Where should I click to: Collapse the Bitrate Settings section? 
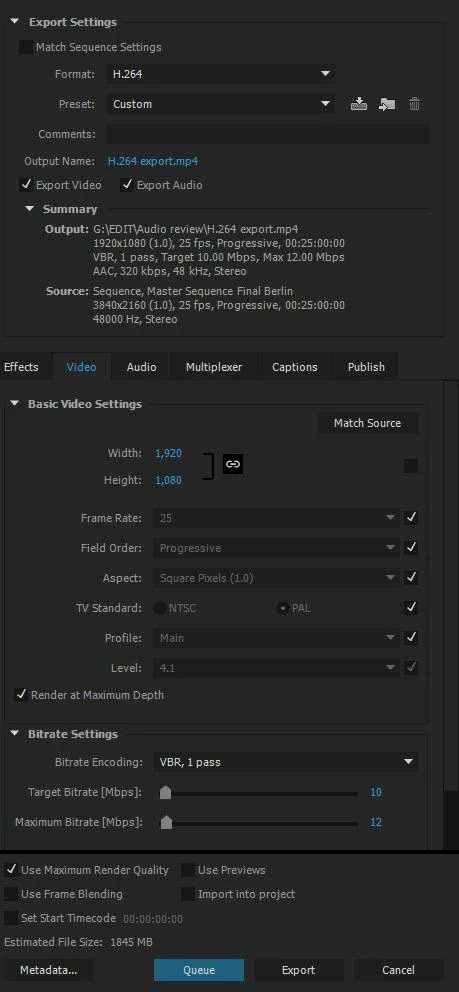[15, 734]
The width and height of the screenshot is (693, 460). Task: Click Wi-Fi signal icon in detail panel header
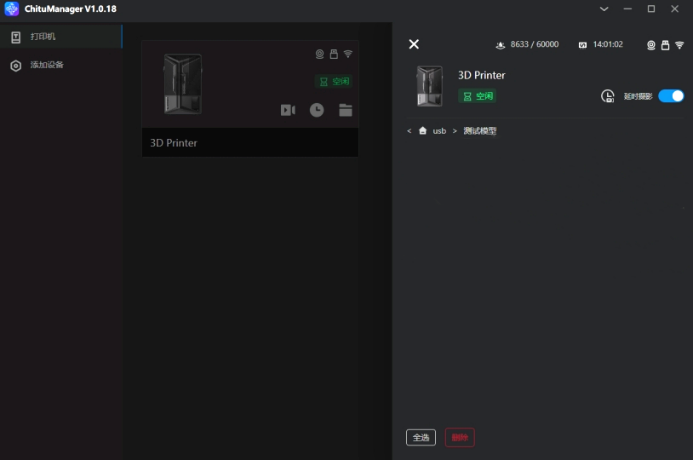[679, 45]
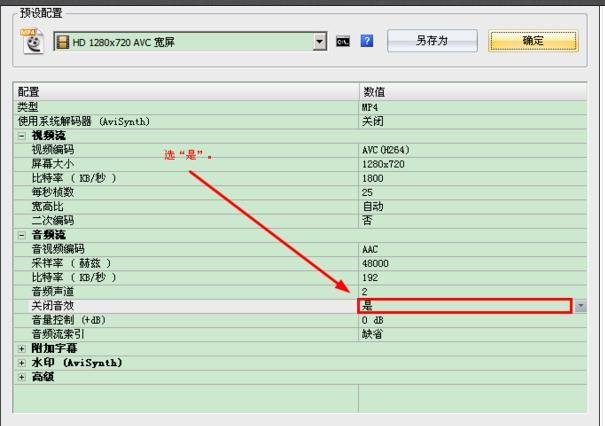Expand the 高级 section

[22, 377]
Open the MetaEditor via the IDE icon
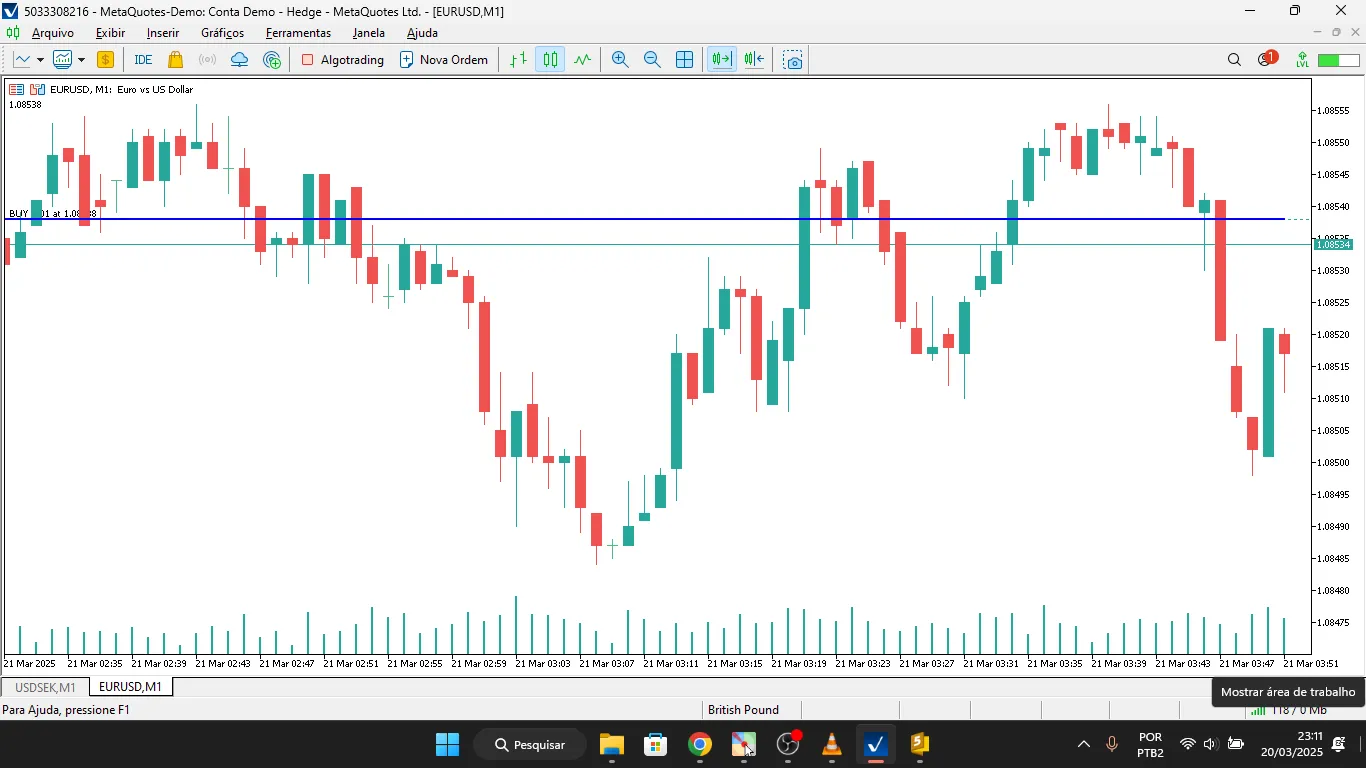Image resolution: width=1366 pixels, height=768 pixels. click(143, 60)
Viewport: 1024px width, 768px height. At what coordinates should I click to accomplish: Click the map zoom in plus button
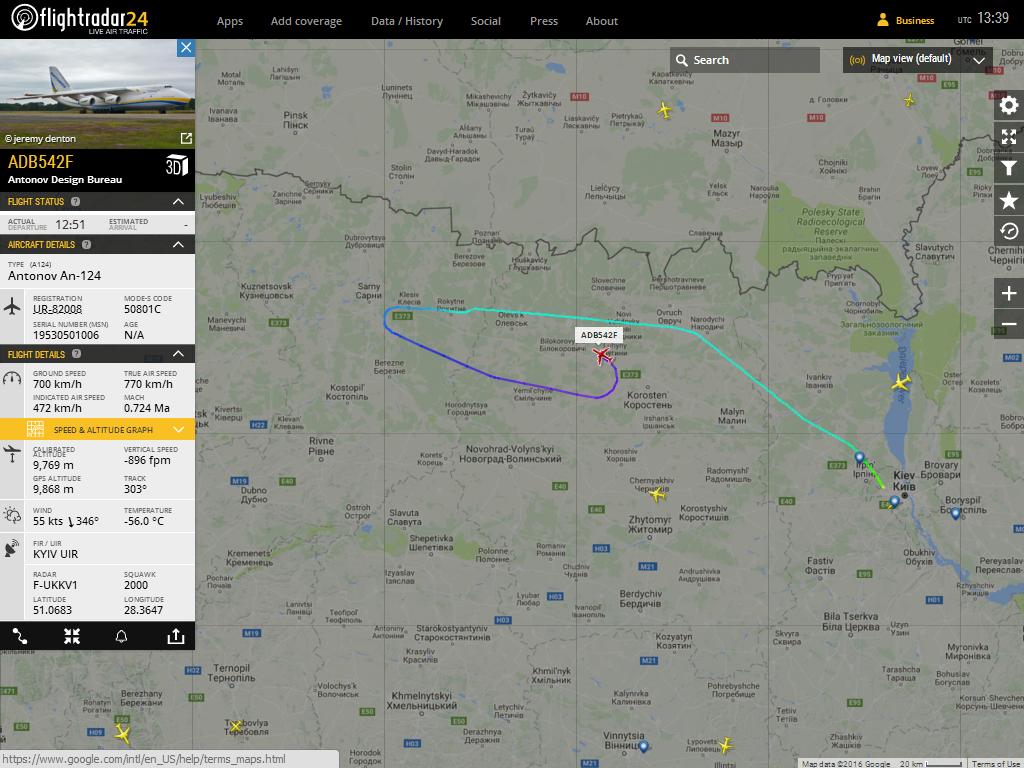click(1009, 293)
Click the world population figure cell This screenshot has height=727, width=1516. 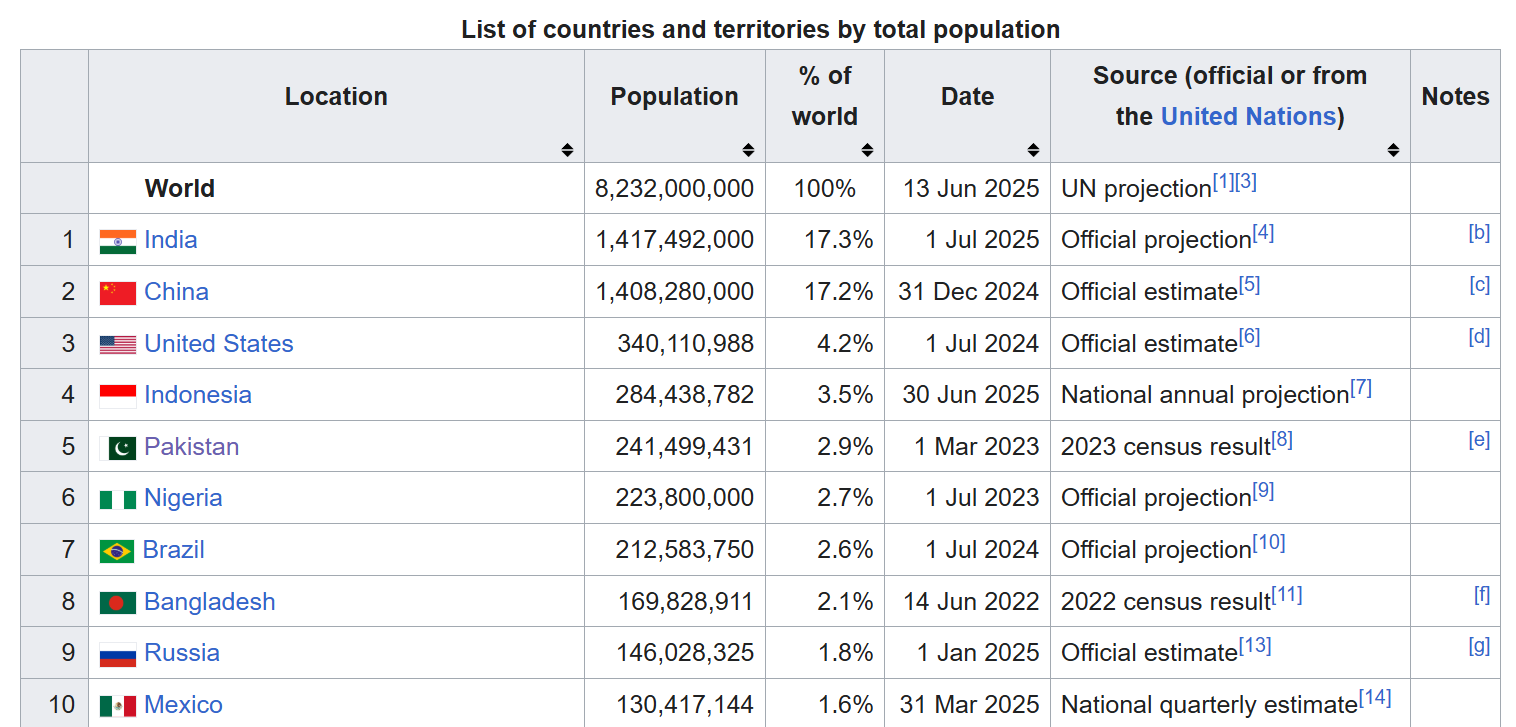point(674,189)
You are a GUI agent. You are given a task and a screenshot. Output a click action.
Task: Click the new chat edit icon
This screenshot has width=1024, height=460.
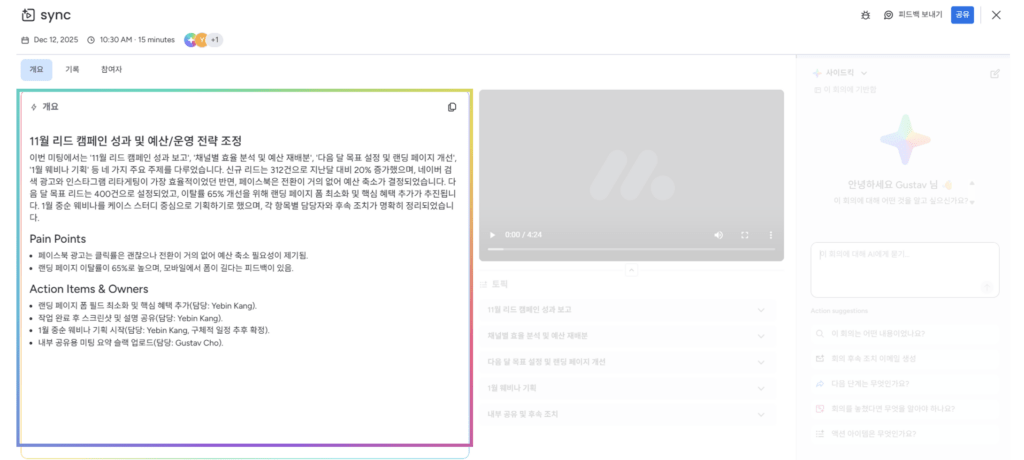point(994,73)
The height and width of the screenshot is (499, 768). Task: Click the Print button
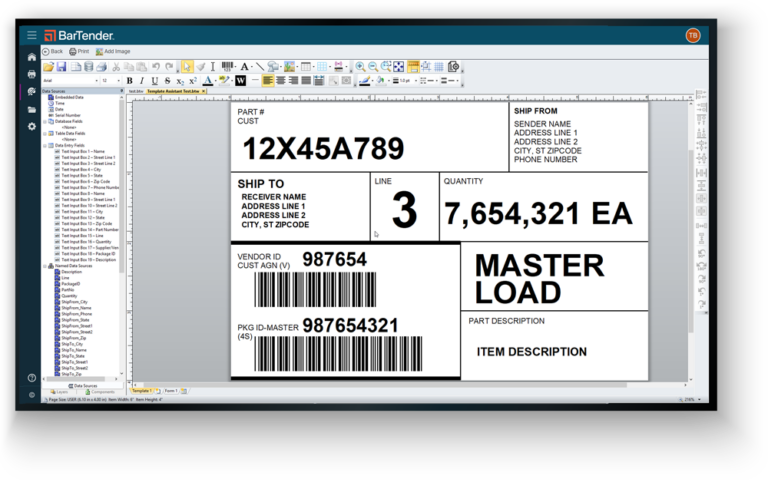point(81,51)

Work request: Leave every picture out and return exactly the lines from the one holding "Task: Click the new chat edit icon" through the end of the records above, both ends included, and nothing more.

Output for this task:
Task: Click the new chat edit icon
This screenshot has width=1024, height=460.
point(994,73)
The height and width of the screenshot is (499, 768). Task: Click the Print button
point(81,51)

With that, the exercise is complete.